The response of the Liberal commentariat to Obama’s escalation of the AfPak war has been one of acquiescence or downright hypocrisy as documented by Justin Raimondo in Antiwar.com. It ranged from “Obama’s strategy will work,” to “We support Obama but not his policy” (Whatever that means.) to “Let us turn to Congress to stop the funding.” (This last is especially disturbing since turning to Congress was the argument that “progressive” Dems advanced in 2006 to elect a Democrat Congress, an effort which yielded nothing but a betrayal of the antiwar votes that poured in for the Dems.)
Norman Solomon was first of this crowd out of the gate with a pre-emptive strike on the eve of Obama’s West Point speech. In this effort Solomon excoriated politics that “enables” as practiced by some members of Congress. ((In a lapse of its usual good judgment Antiwar.com ran Norman’s article, but even Homer nods.)) But such politics is not confined to Congress, and Norman does well to write about “enabling” politics, for he and his organization “Progressive” Democrats of America, “P”DA, are shining examples of it. Norman seems to have forgotten that Obama was his candidate and that of “P”DA, that Obama was not just the Democrat Party candidate but the candidate of the “left” wing of the Dems. Even as Obama was telling us in 2008 that he would escalate the war on Afghanistan, Norman was urging one and all to vote for him. Solomon likes to say that things would be worse if McCain were elected. But after Obama’s West Point performance, one wonders. Solomon likes to say that if Al Gore had been elected in 2000, there would have been no war in the Middle East. But after the performance of Obama, who is regarded as more progressive than Gore, one wonders. Of course Solomon cannot say that war would have ended if Kerry, whom he supported in 2004, were elected, since Kerry ran as a prowar candidate.

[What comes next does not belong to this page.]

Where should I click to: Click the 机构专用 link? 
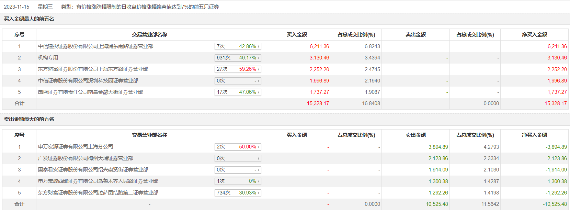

That record of endorsement makes Solomon and his ideological bedfellows enablers without peer. Let us recall that many of these enablers heaped abuse on a genuine antiwar candidate, Ralph Nader, refused to invite him to speak at anti-war rallies and made sure that his words did not appear in the “liberal” press like The Nation. These days the bumper stickers that proclaim “Don’t Blame Me; I voted for Ralph,” should be flying off the shelves.
In fact it goes beyond that. The enablers like Solomon and Medea Benjamin and Katrina vanden Heuvel owe the people of Afghanistan and Pakistan an apology, for their backing of Obama makes them complicit in the war and killing that will soon intensify. They worked to get Obama elected rather than to build a new political movement, which is necessary to end the depredations of US Empire and which will never be organized if anti-warriors keep following the Dems. In fact the enablers of war consistently frustrate the building of such a movement. It is time to recognize that the Democrat Party is one of the two parties of Empire, and one of its functions is to contain the antiwar movement at which it does splendidly, not least by permitting an impotent “progressive” wing to keep keep hope alive. (Solomon and his buddies should simply stop offering their opinions and go to work with the Red Cross in Afghanistan to relieve some of the suffering they helped to cause.)
Some of the Democrat liberals are saying that somehow they got Obama wrong — and they will not do that sort of thing again. There is only one problem with that. They will do it again.
They do it over and over and should not be trusted or followed ever again. They did it in 2004, endorsing the prowar John Kerry, in 2006 endorsing Democrats for Congress with the promise they would act to end the war and move to impeach Bush, and they did it in 2008 with their support of Obama who promised escalation of the war in AfPak. They will get fooled again. We should not allow ourselves to be fooled with them or by them.